A little blob of squishy transparent gel can not only play the video game Pong, it can get better at it over time.

When interfaced with an adapted version of the game via an electrode array, the simple polymer hydrogel displayed a measurable increase in accuracy, resulting in longer rallies. It's a finding that demonstrates the ability to remember, even in a very basic material.

The gel is, of course, very far from an artificial brain, but its newly discovered ability suggests some tantalizing new avenues for research and development.

"Our research shows that even very simple materials can exhibit complex, adaptive behaviors typically associated with living systems or sophisticated AI," explains biomedical engineer Yoshikatsu Hayashi of the University of Reading in the UK.

"This opens up exciting possibilities for developing new types of 'smart' materials that can learn and adapt to their environment."

The hydrogel in question is based on an electro-active polymer, or EAP. These are polymers that change their size or shape when an electric current is applied, and they're commonly used for actuators and sensors as a sort of artificial muscle.

Back in 2022, a team of researchers demonstrated that a glob of human brain cells in a dish can be taught to play Pong by giving it feedback that tells the glob whether it succeeded in hitting a simple pixel "ball" with a pixel "paddle".

Biomedical engineers Vincent Strong, William Holderbaum, and Hayashi, all at the University of Reading, wanted to explore whether a similar learning ability could be demonstrated in something far simpler than human brain tissue.

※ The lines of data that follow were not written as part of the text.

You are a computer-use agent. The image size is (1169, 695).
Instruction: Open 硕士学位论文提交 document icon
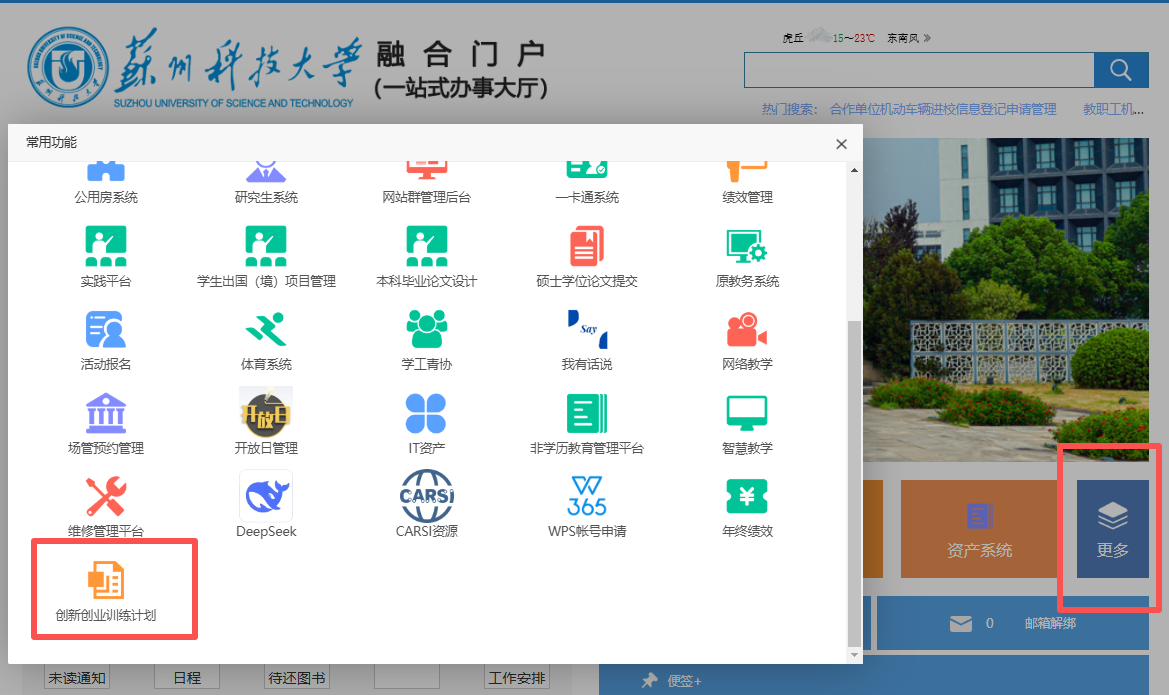587,246
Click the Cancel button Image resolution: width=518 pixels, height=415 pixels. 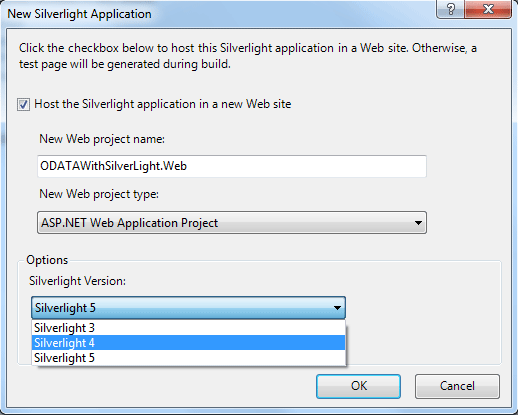pyautogui.click(x=457, y=386)
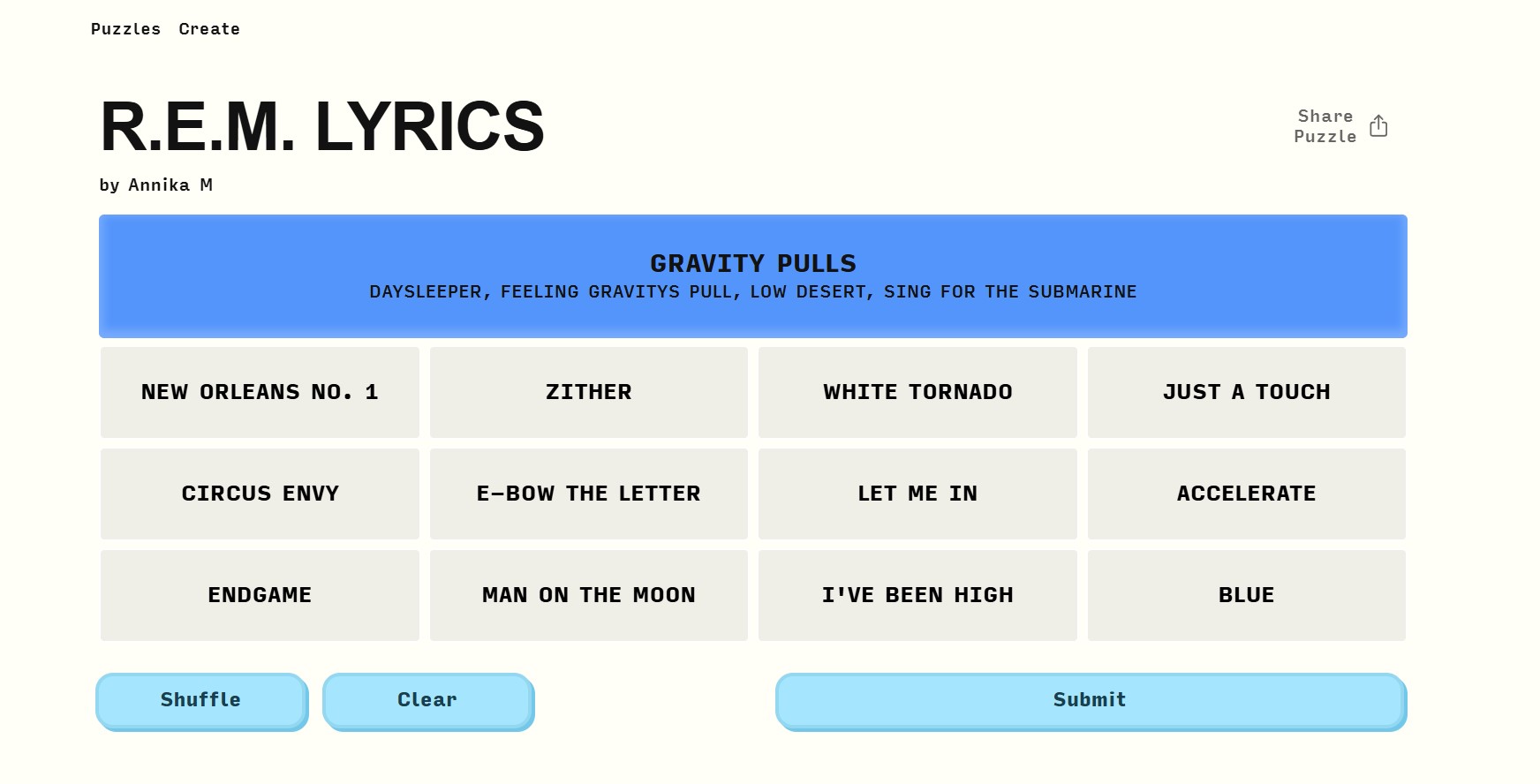Click the solved GRAVITY PULLS blue banner
This screenshot has height=784, width=1540.
click(752, 275)
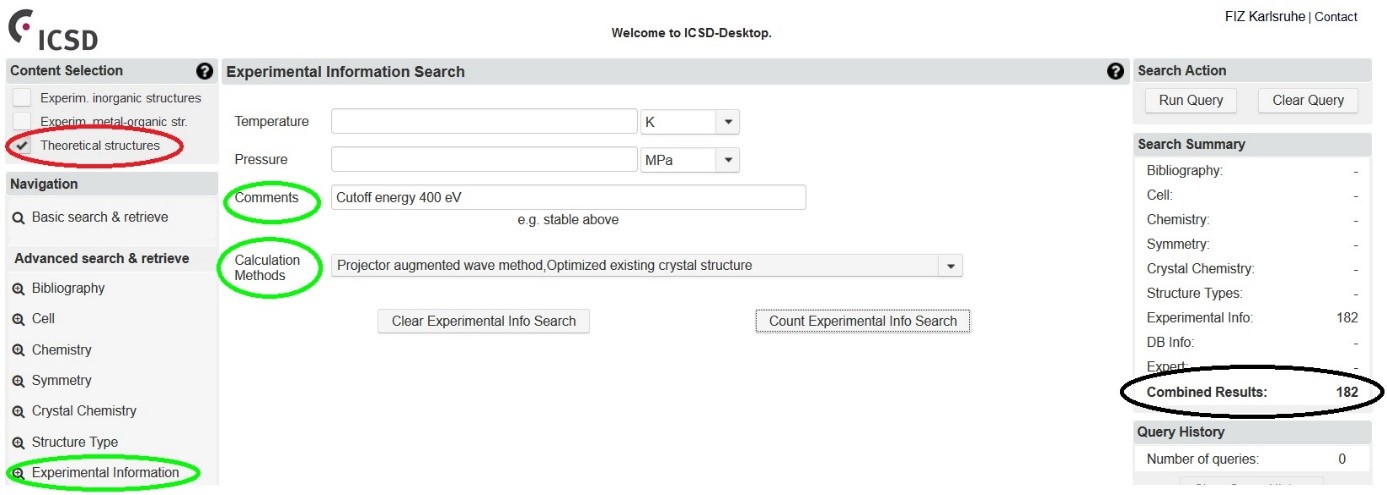Open the Contact link
The height and width of the screenshot is (495, 1387).
tap(1335, 17)
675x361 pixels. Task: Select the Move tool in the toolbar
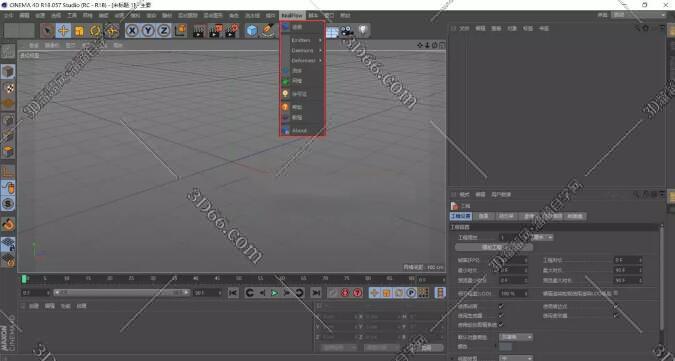point(63,31)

EAP hydrogel was the logical test subject. Ions – particles that have a charge – within the hydrogel's matrix of crosslinked polymer chains move when an electric current is applied, which causes the gel to change shape.

Previously, Hayashi and another team demonstrated how this phenomenon can be exploited to make hydrogel beat in sync with a pacemaker, like the way a heart beats, expanding and contracting.

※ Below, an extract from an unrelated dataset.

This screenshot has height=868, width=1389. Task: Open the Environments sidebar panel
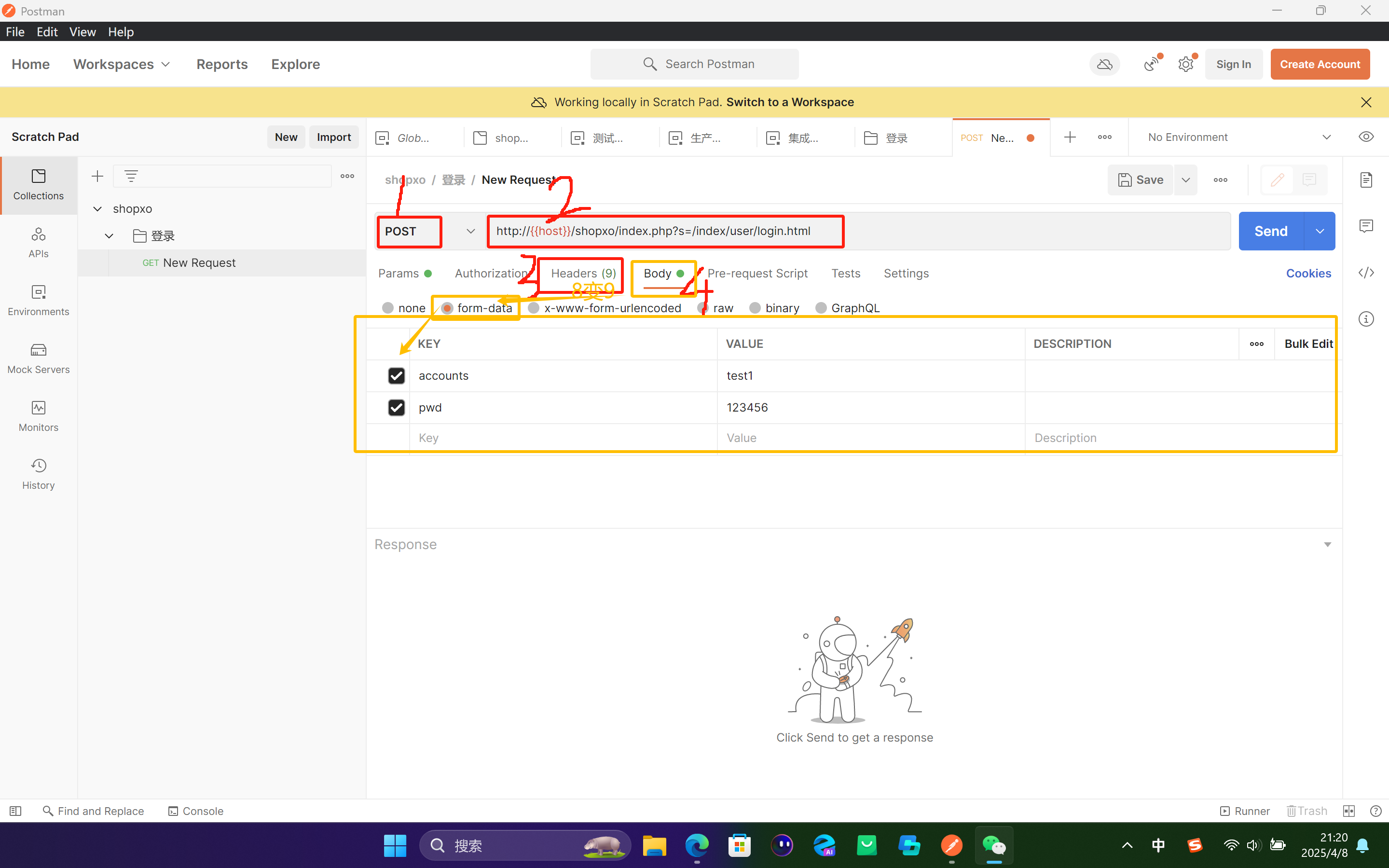coord(38,300)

They noticed in the course of this research that their polyacrylamide hydrogel retained a "memory" of the beating, even after the researchers stopped the pacemaker.

"The rate at which the hydrogel de-swells takes much longer than the time it takes for it to swell in the first place, meaning that the ions' next motion is influenced by its previous motion, which is sort of like memory occurring," Strong explains.

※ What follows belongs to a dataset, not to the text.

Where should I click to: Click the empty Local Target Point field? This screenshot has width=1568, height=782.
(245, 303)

"The continued rearrangement of ions within the hydrogel is based off of previous rearrangements within the hydrogel, continuing back to when it was first made and had a homogeneous distribution of ions."

To push the hydrogel to the next step, the researchers developed a special interface and an adapted game of Pong, with just one paddle bouncing off the opposite wall of a digital court, like playing table tennis against a wall.

They used electrical stimulation to inform the gel of the randomized position of the ball, and measured the flow of ions to gauge the position of the paddle. They also observed how long each rally lasted – back-and-forth exchanges between the gel-controlled paddle and the wall, without missing – and found that the rallies got longer over time.

It took the gel around 20 minutes to reach its peak Pong skill level.

"Over time, as the ball moves, the gel gathers a memory of all motion. And then the paddle moves to accommodate that ball within the simulated environment," says Strong. "The ions move in a way that maps a memory of all motion over time, and this "memory" results in improved performance."

This memory, the researchers say, is evidence of an emergent ability, one that the material was not specifically designed or trained for. But that doesn't mean that the material is sentient, or behaving deliberately – just that the material has retained an impression of a physical influence, something that can be said of the skin on your cheek after laying on a crinkly pillow.

But the finding is still cool; it definitely opens some fascinating avenues for exploration. Not least of which is determining the mechanisms behind the memory, and whether it can be trained to perform other tasks.

"We've shown that memory is emergent within the hydrogels, but the next step is to see whether we can also show specifically that learning is occurring," Strong says.

The research has been published in Cell Reports Physical Science.